Maybe our surprise here was unwarranted, but every now and then we’ve seen publications and coffee table books funded by Kickstarter, only to end up being lousy and flimsy cash-ins on the games we love. Read Only Memory’s creation, however, is a perfect example of all the project’s funding being poured into the labour of love that it is.

Opening to the first few pages of the book, you’re instantly reminded of those glory days when Sonic The Hedgehog was an international hero, and toy-like game consoles dominated living rooms around the world. Kicking off with a short foreword from Virgin Interactive and Shiny Entertainment’s David Perry, we’re given an interesting insight on how the likes of The Terminator and Aladdin arrived on the Mega Drive, along with how Cool Spot unfortunately paved the way for in-game advertising, and an amusing anecdote on the development of Global Gladiators being constantly met with the McDonalds frequently questioning ‘Where’s Ronald?’.

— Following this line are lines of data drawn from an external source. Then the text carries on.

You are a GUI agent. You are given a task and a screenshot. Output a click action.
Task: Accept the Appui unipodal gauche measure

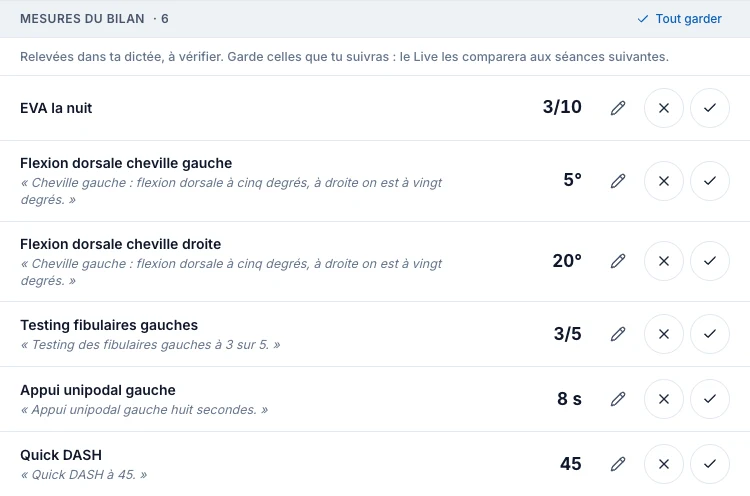709,399
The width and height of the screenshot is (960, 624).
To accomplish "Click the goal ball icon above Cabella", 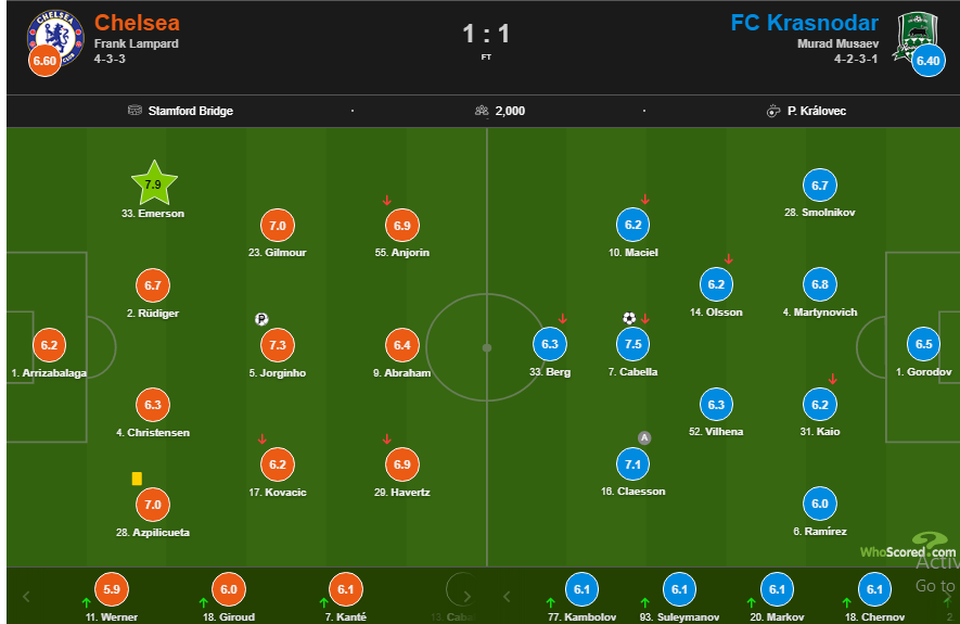I will pos(629,318).
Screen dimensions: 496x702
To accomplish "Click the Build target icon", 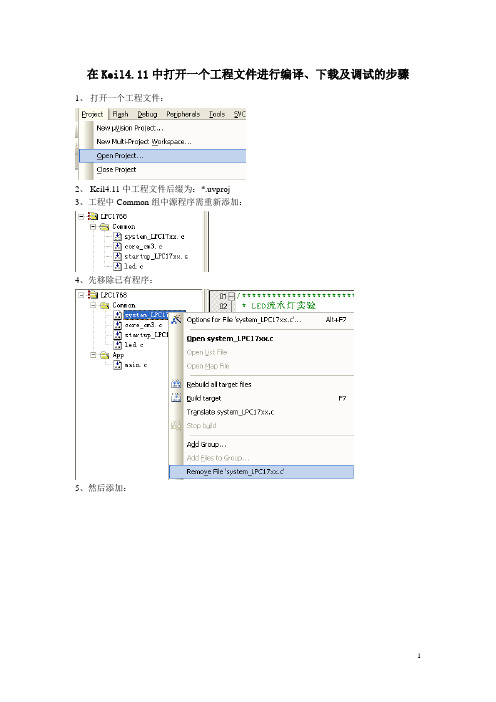I will tap(176, 398).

Shortly after Perry’s part, Keith Stuart (also known as being the games editor, technology and arts writer for the Guardian) gifts the book a lengthy history into the console, how it came to be, and the many ups and downs it faced, along with the all important Cyber Razor Cut. Taking quotes from various interviews and insider stories, a few pages in and you’ll be feeling well acquainted with Mega Drive’s past. The most interesting aspect to this is the section on how the ‘blue blur’ came to be, with Sega aiming to tackle Mario head on. All whilst you’re absorbing Sega’s history, each page is littered with early concept art, promotional prints, and just about everything else you’ve never seen before.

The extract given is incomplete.